Hundreds of young people at risk of becoming involved in violence will benefit from targeted support to guide them away from crime – including one-to-one mentoring, group work, sports activities and help into education, training and jobs.
The council has awarded a total of £80,000 to three community organisations to support young people in central Croydon, New Addington and Shrublands and help them to stay safe.
In central Croydon, P4YE have received £30,000 to deliver group activities and conversations, as well as one-to-one mentoring with those in need of a higher level of support.
PlayPlace have also received £30,000 to support 50 young people (aged 12-25) in New Addington through activities like multi-sports, music production and learning first aid. There will also be sessions designed specifically for girls, as well as workshops on self-esteem, setting goals, social media, decision-making and knife crime.
In Shrublands, Gloves not Gunz have been awarded £20,000 to offer on-street detached youth work, mentoring, group work, sports and help with finding jobs, training, and education. They have a strong track record of using sport to engage young people and guide them down a positive path, so they will also set up boxing, mixed martial arts, jiu-jitsu and yoga sessions.
The council invited organisations to bid for the funding grants from London’s Violence Reduction Unit to help tackle youth violence last month, initially in two priority areas – New Addington and the town centre. Extra funding was made available to help young people on the Shrublands estate.
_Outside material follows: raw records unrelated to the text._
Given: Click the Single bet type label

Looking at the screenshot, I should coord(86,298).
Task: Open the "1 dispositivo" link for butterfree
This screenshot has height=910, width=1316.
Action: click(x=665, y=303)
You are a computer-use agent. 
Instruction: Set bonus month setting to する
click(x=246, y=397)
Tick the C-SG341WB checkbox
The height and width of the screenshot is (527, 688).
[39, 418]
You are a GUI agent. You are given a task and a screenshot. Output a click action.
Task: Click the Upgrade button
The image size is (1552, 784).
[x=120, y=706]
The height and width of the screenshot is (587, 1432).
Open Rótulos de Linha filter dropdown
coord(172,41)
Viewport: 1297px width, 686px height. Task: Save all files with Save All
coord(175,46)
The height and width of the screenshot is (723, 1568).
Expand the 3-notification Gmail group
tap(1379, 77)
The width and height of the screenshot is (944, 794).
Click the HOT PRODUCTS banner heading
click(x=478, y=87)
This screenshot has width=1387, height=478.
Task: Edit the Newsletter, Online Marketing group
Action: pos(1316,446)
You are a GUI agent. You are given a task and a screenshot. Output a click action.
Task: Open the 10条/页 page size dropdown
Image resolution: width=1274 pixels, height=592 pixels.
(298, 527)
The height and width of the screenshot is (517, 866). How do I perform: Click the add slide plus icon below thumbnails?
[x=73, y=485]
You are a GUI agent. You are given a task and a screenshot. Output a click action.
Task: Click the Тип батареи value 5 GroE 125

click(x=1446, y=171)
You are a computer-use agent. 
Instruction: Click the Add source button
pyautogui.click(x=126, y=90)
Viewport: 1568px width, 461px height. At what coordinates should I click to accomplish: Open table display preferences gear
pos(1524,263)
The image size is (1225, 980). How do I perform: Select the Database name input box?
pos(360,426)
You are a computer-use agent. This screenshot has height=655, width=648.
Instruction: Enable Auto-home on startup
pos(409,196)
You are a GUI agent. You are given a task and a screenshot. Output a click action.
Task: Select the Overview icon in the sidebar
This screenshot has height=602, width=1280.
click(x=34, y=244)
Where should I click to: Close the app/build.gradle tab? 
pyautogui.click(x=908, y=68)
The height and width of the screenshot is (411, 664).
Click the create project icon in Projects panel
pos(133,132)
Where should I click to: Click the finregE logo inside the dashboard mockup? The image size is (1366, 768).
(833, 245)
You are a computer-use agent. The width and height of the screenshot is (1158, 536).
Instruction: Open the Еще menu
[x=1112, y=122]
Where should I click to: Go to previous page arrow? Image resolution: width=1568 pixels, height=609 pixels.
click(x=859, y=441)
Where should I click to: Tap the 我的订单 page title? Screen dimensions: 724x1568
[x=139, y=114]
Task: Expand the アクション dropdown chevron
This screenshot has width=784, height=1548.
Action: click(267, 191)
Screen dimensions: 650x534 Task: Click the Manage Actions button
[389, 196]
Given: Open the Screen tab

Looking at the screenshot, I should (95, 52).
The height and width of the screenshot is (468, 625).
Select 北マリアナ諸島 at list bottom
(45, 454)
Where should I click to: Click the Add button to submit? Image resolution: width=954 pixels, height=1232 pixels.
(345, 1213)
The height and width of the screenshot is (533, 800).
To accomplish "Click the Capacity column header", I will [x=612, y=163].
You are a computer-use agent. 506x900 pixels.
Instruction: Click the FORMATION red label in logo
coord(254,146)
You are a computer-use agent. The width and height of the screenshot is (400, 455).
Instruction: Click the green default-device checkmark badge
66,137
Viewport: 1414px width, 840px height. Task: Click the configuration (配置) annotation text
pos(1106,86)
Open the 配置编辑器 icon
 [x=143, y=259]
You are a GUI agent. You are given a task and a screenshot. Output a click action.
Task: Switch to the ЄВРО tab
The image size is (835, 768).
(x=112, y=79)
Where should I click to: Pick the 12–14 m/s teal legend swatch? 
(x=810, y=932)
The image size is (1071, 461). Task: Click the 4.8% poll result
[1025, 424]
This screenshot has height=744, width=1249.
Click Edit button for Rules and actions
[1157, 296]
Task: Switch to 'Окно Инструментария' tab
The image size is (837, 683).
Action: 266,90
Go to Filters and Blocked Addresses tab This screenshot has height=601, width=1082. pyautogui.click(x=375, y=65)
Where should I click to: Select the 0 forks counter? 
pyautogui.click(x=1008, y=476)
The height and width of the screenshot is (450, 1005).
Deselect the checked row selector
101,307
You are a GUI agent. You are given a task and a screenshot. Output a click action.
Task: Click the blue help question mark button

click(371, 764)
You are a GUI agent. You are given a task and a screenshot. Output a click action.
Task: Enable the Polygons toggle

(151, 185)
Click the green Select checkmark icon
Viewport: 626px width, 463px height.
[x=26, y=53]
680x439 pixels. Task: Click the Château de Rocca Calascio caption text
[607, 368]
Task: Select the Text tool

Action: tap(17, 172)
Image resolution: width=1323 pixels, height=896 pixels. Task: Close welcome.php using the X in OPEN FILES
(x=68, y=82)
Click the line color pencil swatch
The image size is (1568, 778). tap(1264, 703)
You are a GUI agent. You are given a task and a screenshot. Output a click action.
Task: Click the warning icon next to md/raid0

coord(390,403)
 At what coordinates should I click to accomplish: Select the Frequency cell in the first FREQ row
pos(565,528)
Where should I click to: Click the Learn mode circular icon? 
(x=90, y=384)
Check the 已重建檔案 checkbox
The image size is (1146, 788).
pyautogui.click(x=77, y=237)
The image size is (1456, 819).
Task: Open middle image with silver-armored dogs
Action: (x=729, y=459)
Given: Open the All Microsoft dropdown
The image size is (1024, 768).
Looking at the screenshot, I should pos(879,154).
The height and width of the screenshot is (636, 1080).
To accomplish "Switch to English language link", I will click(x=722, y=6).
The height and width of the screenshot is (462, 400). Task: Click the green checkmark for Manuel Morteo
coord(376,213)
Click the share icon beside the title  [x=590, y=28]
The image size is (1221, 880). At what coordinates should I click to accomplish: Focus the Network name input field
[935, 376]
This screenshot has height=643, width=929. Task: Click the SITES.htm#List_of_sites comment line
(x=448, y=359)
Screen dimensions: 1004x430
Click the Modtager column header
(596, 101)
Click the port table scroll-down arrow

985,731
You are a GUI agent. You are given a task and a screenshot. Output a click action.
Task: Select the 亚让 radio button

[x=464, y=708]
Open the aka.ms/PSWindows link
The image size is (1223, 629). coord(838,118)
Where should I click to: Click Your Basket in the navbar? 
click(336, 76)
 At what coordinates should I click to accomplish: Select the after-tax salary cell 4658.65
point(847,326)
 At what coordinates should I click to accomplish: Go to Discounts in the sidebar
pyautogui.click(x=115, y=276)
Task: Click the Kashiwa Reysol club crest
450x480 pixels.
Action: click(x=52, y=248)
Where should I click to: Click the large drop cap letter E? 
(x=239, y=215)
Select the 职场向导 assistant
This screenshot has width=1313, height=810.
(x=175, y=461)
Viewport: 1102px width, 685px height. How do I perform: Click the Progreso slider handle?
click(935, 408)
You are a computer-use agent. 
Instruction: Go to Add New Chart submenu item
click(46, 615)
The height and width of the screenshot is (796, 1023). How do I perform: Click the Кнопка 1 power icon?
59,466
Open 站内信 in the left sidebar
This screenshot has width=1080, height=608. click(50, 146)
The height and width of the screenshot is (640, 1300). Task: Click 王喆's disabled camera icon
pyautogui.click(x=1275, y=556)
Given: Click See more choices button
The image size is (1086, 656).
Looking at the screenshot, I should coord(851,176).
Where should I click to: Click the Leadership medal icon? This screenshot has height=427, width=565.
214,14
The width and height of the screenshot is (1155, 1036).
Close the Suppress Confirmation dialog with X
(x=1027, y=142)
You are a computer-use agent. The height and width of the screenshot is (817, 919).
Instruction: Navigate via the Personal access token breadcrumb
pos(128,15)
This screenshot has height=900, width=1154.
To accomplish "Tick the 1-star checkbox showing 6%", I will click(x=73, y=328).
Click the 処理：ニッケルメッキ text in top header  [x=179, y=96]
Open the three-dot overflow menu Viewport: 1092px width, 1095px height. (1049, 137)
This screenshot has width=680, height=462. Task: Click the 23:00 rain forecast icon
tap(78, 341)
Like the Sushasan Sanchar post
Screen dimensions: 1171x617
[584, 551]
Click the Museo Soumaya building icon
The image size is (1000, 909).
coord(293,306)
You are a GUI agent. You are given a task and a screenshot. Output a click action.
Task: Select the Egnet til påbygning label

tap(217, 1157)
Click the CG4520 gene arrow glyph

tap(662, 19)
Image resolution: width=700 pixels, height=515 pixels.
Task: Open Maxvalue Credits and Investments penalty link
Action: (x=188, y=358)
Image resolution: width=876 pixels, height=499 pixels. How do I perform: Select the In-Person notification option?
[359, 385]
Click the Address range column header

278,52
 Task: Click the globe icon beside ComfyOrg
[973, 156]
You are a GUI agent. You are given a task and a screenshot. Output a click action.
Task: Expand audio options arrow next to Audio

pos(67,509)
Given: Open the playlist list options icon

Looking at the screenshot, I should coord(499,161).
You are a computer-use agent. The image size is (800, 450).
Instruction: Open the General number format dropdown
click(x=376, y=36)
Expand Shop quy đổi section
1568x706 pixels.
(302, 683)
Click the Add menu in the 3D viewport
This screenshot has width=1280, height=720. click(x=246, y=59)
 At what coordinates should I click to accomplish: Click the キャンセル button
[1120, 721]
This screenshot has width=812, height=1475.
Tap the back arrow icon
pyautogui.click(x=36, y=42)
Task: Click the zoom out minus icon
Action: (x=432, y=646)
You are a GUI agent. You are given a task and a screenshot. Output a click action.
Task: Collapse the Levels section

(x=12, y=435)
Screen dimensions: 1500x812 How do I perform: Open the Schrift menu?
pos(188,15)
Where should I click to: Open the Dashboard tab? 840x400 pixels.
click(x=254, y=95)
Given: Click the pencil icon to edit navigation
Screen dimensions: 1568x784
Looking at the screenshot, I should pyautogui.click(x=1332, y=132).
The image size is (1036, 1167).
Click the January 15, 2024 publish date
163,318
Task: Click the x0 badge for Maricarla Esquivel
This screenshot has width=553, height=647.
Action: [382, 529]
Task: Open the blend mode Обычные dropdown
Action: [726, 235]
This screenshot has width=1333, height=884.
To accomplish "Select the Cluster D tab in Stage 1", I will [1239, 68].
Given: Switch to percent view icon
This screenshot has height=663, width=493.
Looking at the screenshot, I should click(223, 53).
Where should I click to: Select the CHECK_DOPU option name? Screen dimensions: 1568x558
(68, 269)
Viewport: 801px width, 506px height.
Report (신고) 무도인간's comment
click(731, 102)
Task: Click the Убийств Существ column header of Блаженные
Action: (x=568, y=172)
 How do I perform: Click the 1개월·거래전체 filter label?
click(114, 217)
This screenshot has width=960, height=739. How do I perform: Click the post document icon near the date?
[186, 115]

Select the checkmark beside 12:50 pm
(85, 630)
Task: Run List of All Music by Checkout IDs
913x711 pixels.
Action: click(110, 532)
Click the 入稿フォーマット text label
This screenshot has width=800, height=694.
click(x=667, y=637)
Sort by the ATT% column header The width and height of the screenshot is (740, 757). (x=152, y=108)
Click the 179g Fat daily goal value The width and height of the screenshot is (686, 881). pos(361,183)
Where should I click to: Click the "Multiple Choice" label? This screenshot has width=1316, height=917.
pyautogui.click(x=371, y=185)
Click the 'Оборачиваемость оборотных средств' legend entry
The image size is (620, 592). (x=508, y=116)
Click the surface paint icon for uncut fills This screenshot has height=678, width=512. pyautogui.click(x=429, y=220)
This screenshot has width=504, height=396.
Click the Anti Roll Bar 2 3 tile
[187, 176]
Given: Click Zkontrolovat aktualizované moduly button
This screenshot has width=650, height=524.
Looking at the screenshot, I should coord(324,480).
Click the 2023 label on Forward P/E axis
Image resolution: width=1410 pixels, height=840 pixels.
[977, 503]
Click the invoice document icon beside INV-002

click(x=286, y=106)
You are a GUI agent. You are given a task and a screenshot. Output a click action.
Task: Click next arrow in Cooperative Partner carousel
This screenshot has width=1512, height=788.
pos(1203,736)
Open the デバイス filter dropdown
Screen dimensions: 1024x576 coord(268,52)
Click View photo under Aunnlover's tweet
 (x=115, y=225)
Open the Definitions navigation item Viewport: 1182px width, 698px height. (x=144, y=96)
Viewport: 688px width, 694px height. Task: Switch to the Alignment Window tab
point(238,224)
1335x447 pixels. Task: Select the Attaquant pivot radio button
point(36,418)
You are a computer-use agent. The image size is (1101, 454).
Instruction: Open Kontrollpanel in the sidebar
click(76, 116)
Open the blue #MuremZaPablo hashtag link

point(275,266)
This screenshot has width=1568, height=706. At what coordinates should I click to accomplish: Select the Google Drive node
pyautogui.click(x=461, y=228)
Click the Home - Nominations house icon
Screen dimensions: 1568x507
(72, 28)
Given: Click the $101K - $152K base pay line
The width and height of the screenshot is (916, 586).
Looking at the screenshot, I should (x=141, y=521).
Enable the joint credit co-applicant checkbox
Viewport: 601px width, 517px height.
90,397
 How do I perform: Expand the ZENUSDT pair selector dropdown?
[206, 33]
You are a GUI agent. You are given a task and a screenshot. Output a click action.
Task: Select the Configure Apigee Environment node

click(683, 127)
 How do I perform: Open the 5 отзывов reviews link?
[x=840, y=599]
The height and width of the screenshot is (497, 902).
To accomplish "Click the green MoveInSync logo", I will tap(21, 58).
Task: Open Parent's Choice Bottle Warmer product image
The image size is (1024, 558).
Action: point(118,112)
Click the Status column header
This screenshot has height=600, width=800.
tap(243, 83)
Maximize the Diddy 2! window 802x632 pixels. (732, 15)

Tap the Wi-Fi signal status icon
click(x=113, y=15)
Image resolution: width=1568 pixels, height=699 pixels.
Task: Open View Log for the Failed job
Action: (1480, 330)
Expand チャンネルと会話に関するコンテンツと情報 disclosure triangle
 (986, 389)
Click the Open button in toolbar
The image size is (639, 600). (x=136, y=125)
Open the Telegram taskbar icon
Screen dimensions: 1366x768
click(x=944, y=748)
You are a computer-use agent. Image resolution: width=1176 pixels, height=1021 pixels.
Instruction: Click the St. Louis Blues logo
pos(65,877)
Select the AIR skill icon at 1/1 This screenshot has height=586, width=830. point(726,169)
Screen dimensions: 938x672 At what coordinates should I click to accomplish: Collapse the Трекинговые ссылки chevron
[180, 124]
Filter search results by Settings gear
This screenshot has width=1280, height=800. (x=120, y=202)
Adam Ballard, co-Founder of Gloves not Gunz said, “We will be using a strategic approach with detached outreach work, enrichment sessions, mentoring and employability and training support to help change the trajectory of those that find themselves involved in crime, exploitation and violence.”
The council is working closely with these organisations and listening to residents to make sure that the new activities successfully engage young people in the target areas and take on board local community knowledge and support.
Jason Perry, Executive Mayor of Croydon said: “I want Croydon to be safer for all young people and that means targeting our resources to help those who are vulnerable and at risk of becoming affected by crime, either as victims or perpetrators.
“We’ve listened to residents about what young people need in their neighbourhoods to support them and help divert them away from crime, and we’re harnessing the skills and experience of our community partners to deliver it. From one-to-one mentoring to sports activities like boxing and football, we want this funding to steer young people towards more positive activities and support them to them reach their full potential.”